Other than those two jobs, I have never refused a job offer. Never. I have quit three jobs in my life; all three were retail--and if I get this computer tech job I'm hoping to get, it'll be four.
I'm not planning to leave my current job out of anger or spite, so they'll get notice and everything. I just realized that since you have to have friends in high places in order to get promoted, I'm not likely to see the other side of the "team lead" desk any time soon.
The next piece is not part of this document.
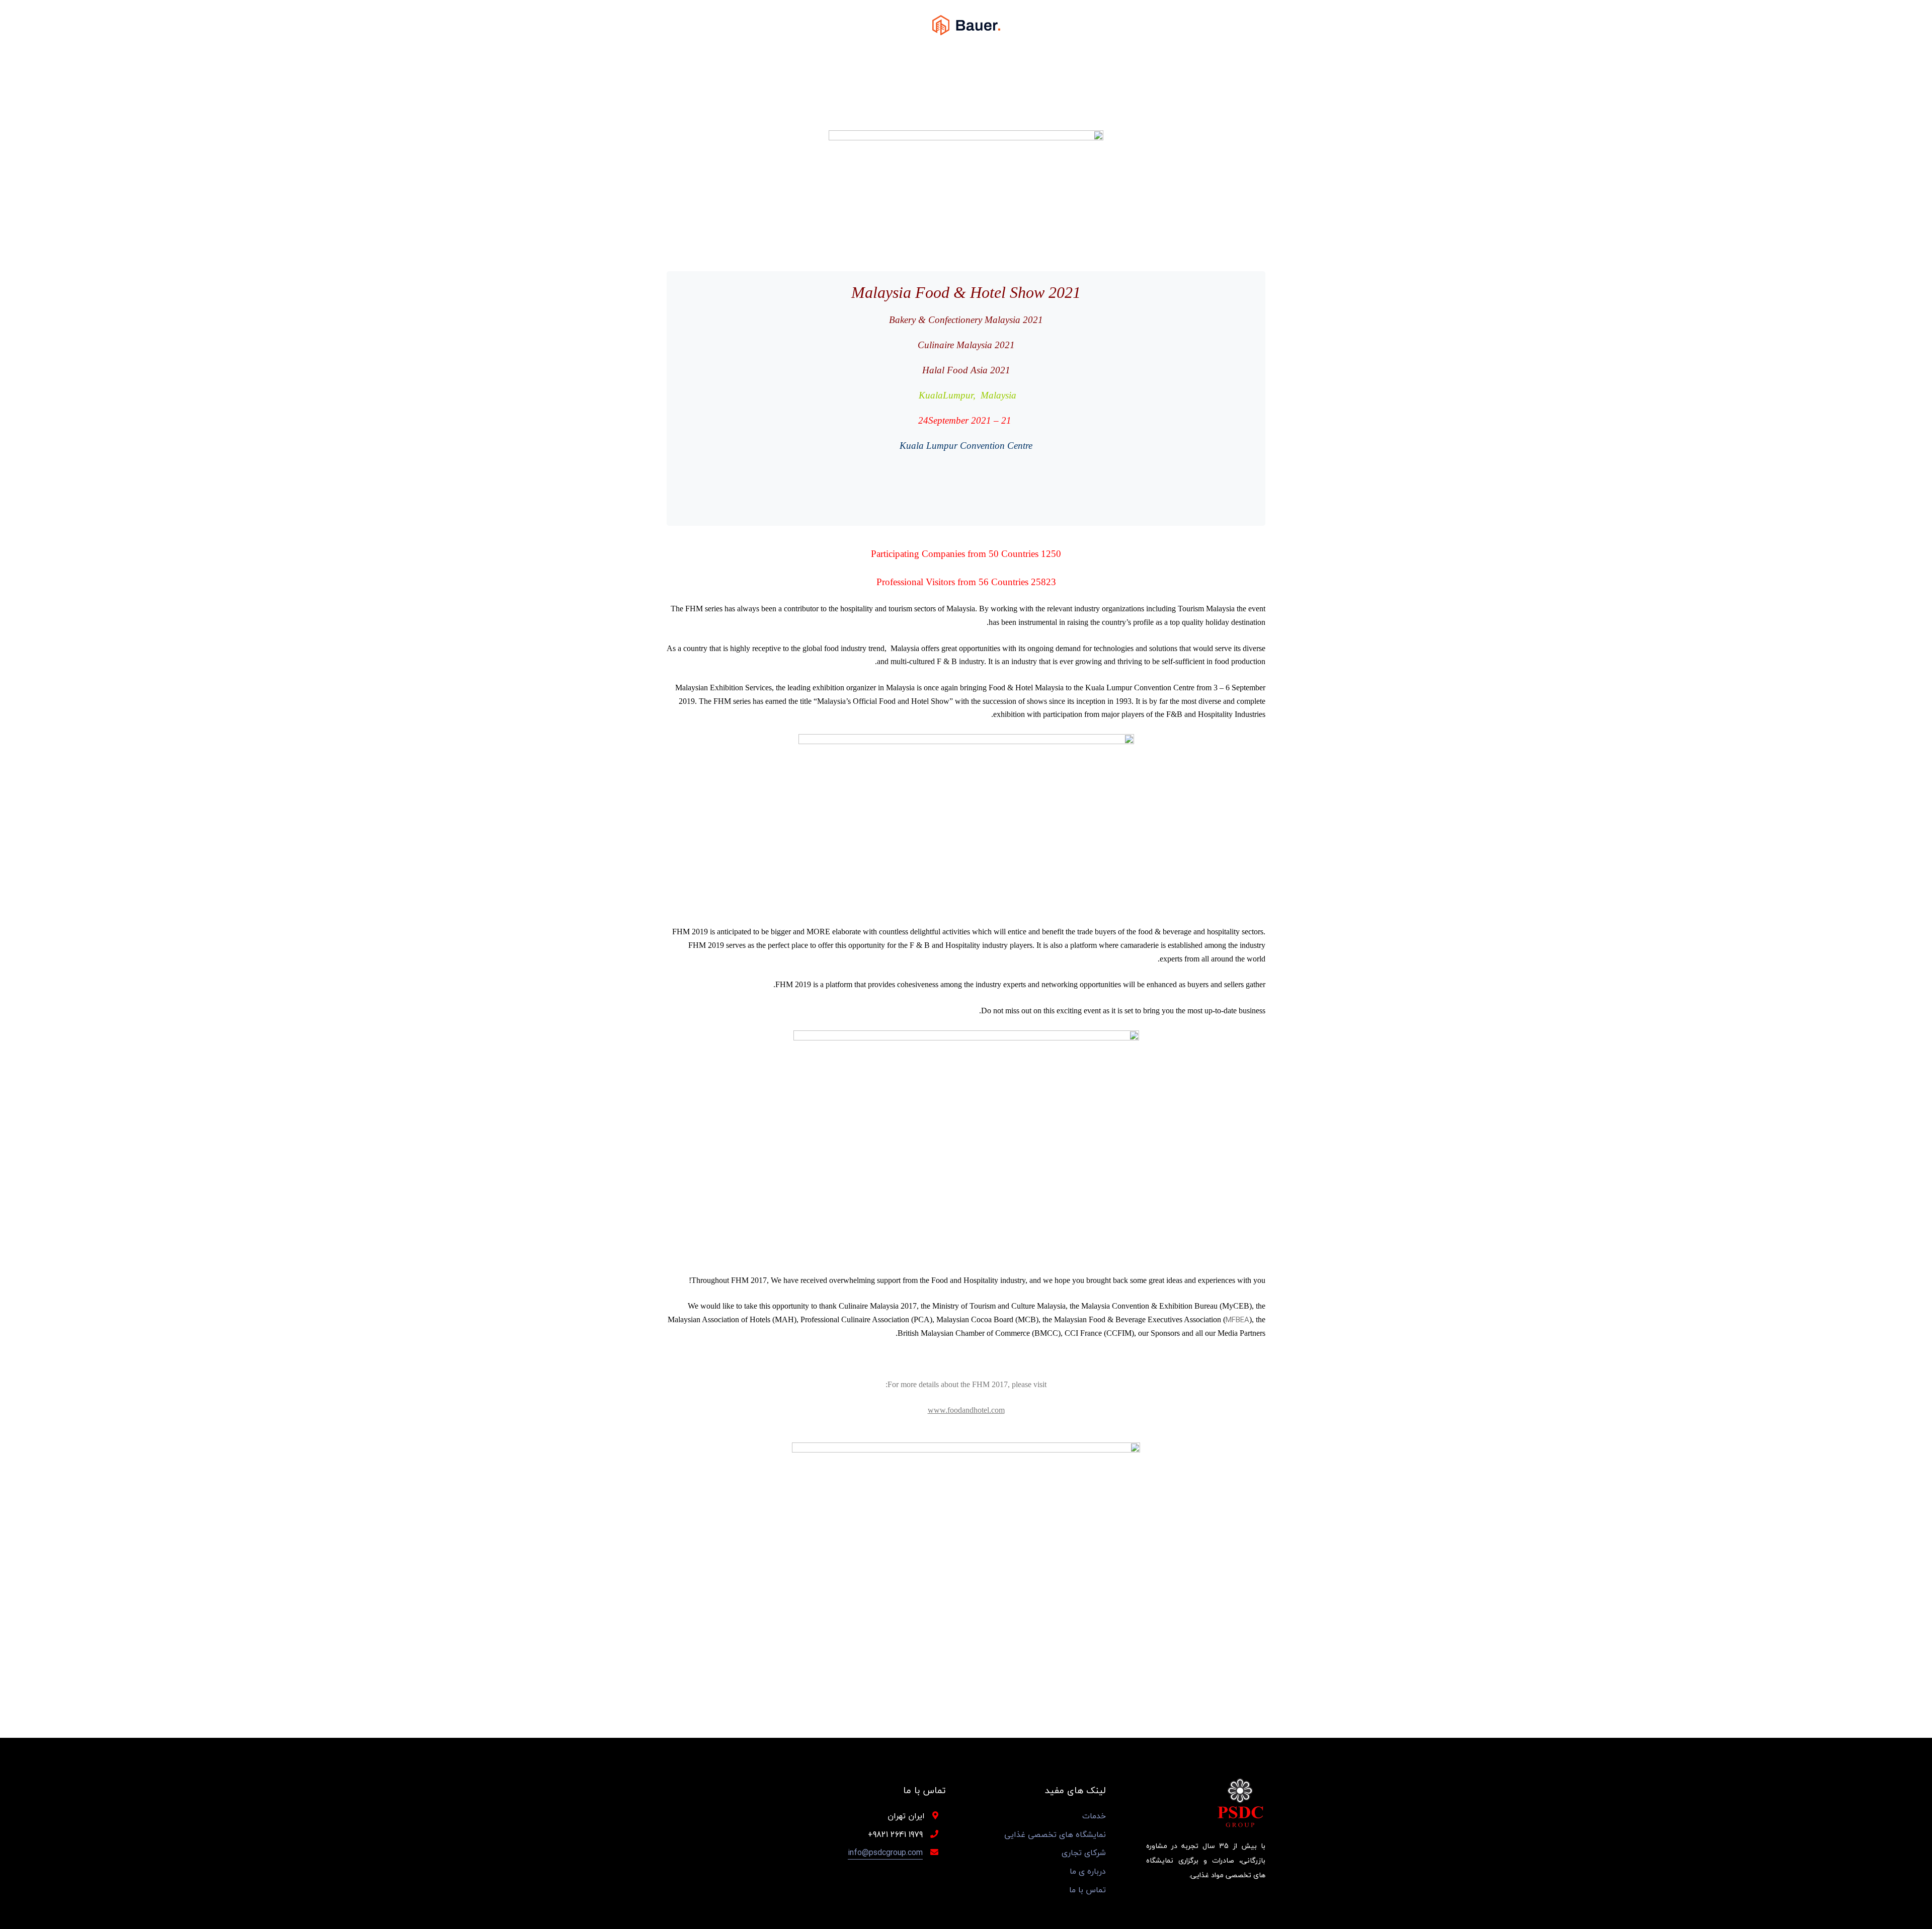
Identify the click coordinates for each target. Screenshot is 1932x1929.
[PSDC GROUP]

I've applied for every promotion that has crossed the board there, and not only have I not been considered, I haven't even been spoken to about them. I've seen a less-qualified person advance past me, and each Monday night I get to see him mumble and stumble his way through his weekly presentation of new entertainment titles, almost showing us the new products--he waves them in the air, usually showing the back side rather than the front--and finding new ways to pronounce common words. (Really. "Fred Green Tomatos"??)
At my annual review I asked how one advances in that organization, and I was given a hodgepodge of useless ramblings rather than any real information. And now they are advertising to the general public that they need team leads?
But I'm not angry about this; I'm just disgusted and annoyed, and I figure that I probably ought to just forget trying to move ahead at that place and find other opportunities.
I frequently wonder, though, what will happen when I go to give my two weeks' notice? Probably nothing special, but one can hope; I know that one guy who left--who was seen as particularly valuable--they tried to keep. Maybe if they try to keep me, I'll stay...but it would take a lot.
Like, "Ed Hering, Team Lead". :-D I won't hold my breath.